The next picture is of the four pairs of the bungalows in Long Road and the last picture is as they are today.

Four pairs of the ‘Atomic Bomb Proof’ Bungalows that fronted on Long Road

Same four pairs of ‘Atomic Bomb Proof’ Bungalows, now three pairs with apex roofs and one with first floor added

The pair of bungalows where the name on the gate was ‘Brockenhurst’ can be seen in the gallery below as it is in 2009. The only other bungalow still in its original state is in Long Road and can also be seen in the gallery below.

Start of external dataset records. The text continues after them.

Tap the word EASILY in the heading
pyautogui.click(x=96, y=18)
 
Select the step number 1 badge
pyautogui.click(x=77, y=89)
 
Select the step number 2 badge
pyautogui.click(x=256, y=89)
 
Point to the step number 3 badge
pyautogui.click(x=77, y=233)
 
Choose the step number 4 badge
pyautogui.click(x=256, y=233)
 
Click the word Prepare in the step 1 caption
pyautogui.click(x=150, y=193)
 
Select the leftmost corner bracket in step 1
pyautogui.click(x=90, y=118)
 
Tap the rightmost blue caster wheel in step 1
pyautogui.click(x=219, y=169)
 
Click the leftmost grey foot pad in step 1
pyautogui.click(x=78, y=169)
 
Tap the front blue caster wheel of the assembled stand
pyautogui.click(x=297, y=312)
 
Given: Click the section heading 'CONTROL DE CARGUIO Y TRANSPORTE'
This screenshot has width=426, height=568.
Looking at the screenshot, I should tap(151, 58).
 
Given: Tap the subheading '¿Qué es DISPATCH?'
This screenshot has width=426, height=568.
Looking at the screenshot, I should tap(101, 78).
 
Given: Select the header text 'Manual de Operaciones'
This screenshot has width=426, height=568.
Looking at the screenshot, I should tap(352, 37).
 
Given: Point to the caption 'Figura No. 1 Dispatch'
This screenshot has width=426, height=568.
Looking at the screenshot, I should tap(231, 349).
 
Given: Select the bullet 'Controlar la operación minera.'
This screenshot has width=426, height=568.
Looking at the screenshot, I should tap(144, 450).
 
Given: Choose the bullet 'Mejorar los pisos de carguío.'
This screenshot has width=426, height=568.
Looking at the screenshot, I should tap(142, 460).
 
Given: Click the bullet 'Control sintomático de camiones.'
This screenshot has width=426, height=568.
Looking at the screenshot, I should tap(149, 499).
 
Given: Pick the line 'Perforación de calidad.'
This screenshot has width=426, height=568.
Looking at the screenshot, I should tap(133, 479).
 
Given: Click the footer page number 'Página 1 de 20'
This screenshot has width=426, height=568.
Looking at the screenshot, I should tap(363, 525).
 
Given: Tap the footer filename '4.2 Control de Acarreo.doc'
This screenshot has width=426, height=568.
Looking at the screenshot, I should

Quite why the buildings were called ‘Atomic Bomb Proof’ we do not know, if anyone has anymore information on the construction or how they come to be known as such, please make a comment below.

Update see plans of bungalow here

Comments about this page

  • I remember these houses being built in the late 1940’s,I was a pupil at Canvey County Primary school (opposite) at the time.We used to call them “The Atomic houses” and I believe the name arose from what we thought they looked like taking into account the mind of a ten year old influenced by the then perception of how people could be protected from an atom bomb!

    Interestingly they were built that way purely because that was how they were designed- they must have been among the last houses to be built without a cavity wall as most if not all of them were adapted to incorporate a cavity wall in later years -but they were never bomb proof!

    By Ian Newman (18/10/2009)
  • Hi Ian
    Thanks for the comment and info on the construction of these bungalows.
    Graham

    By Graham Stevens (20/10/2009)
  • I used to live in one of the ‘Atomic Bomb Proof’ bungalows. I moved there in c1960, the buildings were then 15years old. Ours cost £1500 at that time and was called ‘La Maison’. They were definitely ‘Atomic Bomb Proof’, this is how they were advertised and the walls were so hard…………..

    By Daphne (02/11/2009)
  • Despite the recent article in the new ‘Love Canvey’ publication there is no proof that these bungalows are anything to do with the American ‘Atomic Ranch’ Style. Also any comments in the article have no connection with the Archive.

    By Janet Penn (09/09/2011)
  • My grandparents (Smith) lived in the second bungalow along from the Eastern end of the row facing Long Road. We called it ‘the bombshell bungalow’. It had been named ‘Journey’s End’. They moved in about 1947/8 and lived there for about 10 years. As children living in Ilford, we always spent part of the summer holidays there, arriving by steam train from Barking station. I remember climbing up onto the roof with my Grandmother with a bucket of mortar to fix cracks in the roof, which seems to have been finished only with a sand and cement screed. Small wonder that later occupants ditched the flat roof for a pitched roof. The flat roof came into its own in the flood of 1953. Our grandparents spent the night up there while water swirled around their door. I remember the relief we all felt on learning that they were safe.

    By Andrew Doig (15/02/2014)
  • Does anybody else remember the builder’s sign outside these houses, saying something like “New bungalows, proof against the atomic bomb” ?
    Seems a pity one of them has not been listed.
    Michael Swanson

    By Michael Swanson (18/03/2021)
  • I remember my Father who was a builder and decorator saying that the postwar government set maximum prices for new homes and the only way that it was possible to build homes was to build them down to the price and to cut every corner possible, hence no proper roof.

    By Richard Davies (26/01/2022)
  • We live in the first one in the Eastern side that is now a two storey house. We had to take up floor boards last year to fix some pipe work and there’s still the screed and shingle from the old roof.

    By Diane (20/11/2023)
  • My understanding is that flat roofs and solid ground floors were usually mandated for new build houses in the postwar austerity era to reduce the need for (imported) timber, as together they accounted for around 50% of the timber required to build a house. However, flat roofs were used for some pre-war houses as a matter of aesthetic design: there are quite a few what were obviously expensive-when-built, 1930’s flat roofed houses locally, although some have had pitched roofs added subsequently.